When I was little, this would be the time of year she’d be collecting long pine needles or salt hay to put around her roses, and checking on the last root vegetables to be harvested for the year. We’d all rake leaves [or chase the leaves as my grandfather used the leaf-blower], and then we’d help collect the output of the leaf shredder/mulcher to put in the compost heap by the raspberry cage.
I don’t have enough leaves to justify a shredder, although I guess if the Oak and the Yellowwood really get going in the next few years…
Here, all the asters but the white ones have gone to seed in the front meadow garden, and the goldenrod blossoms have faded to amber fluff. The first frost should be by shortly [although much later than my preference would decree; I’d like to get those bulbs in the ground, now that they’re here!]. The zheeeee! of goldfinches still occassionally zips above me as I work the ground, but more frequently I see small brown stripéd birds who skirl down into the shrubbery or peck among the stalks of plants looking for whatever has fallen that day.
I am ankle-deep in the trench I am digging, bending over frequently to remove stones from beneath my shovel. I hear somebird complaining, and look up.

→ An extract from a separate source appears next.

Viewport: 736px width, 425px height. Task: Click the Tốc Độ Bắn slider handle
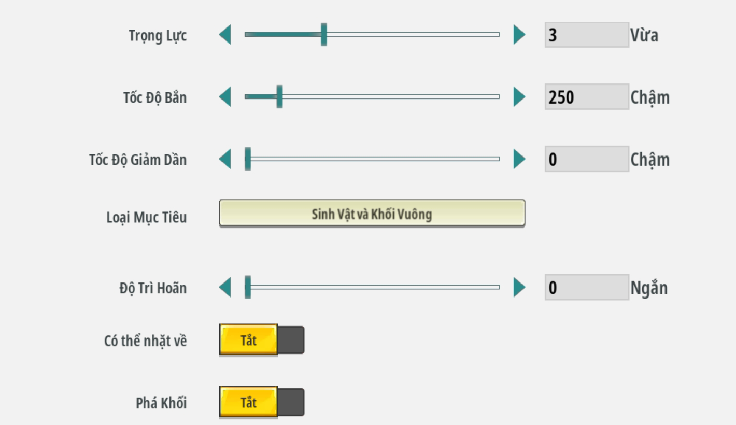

Oh. Song sparrow. I whistle-cheep at it, adapted from the calls I’ve heard from pet cockatiels. It flies a little closer, into a thicket of tall ornamental grass that I have tied up like a sheaf of wheat, and after a few moments I can see it nibbling seeds. I go back to digging. Every so often the sparrow sings.
From the corner of my eye, I see a pinwheel of short, pointed wings ,with black and white bars. Four wings, two birds — one a bit closer than the other.
It gets closer, for reasons I don’t understand, and I realize it’s a Ruby-Crowned Kinglet. Insects are what it wants, not seeds. I guess there must be some still around, because it seemed to pluck something from an stem and then flit even closer. You! What are you? What? What?
Kinglets were (I think) the last of the birds I got to talk with my grandmother about — one showed up around her birthday one year, and she couldn’t remember ever seeing one in the wild, either. I think of them as spring birds, although it turns out that we live in their winter range, so maybe they’re around more than I’ve noticed.
My grandmother would have wanted to hear about that. One of these days I’ll get around to reading more of her garden journals, which may be as close to conversation as we can get right now.
Two little Kinglets. Such small things. And yet such dear things: birds, bits of conversation, echoed garden chores, responses to seasonal cycles that come round and around, even if the people change.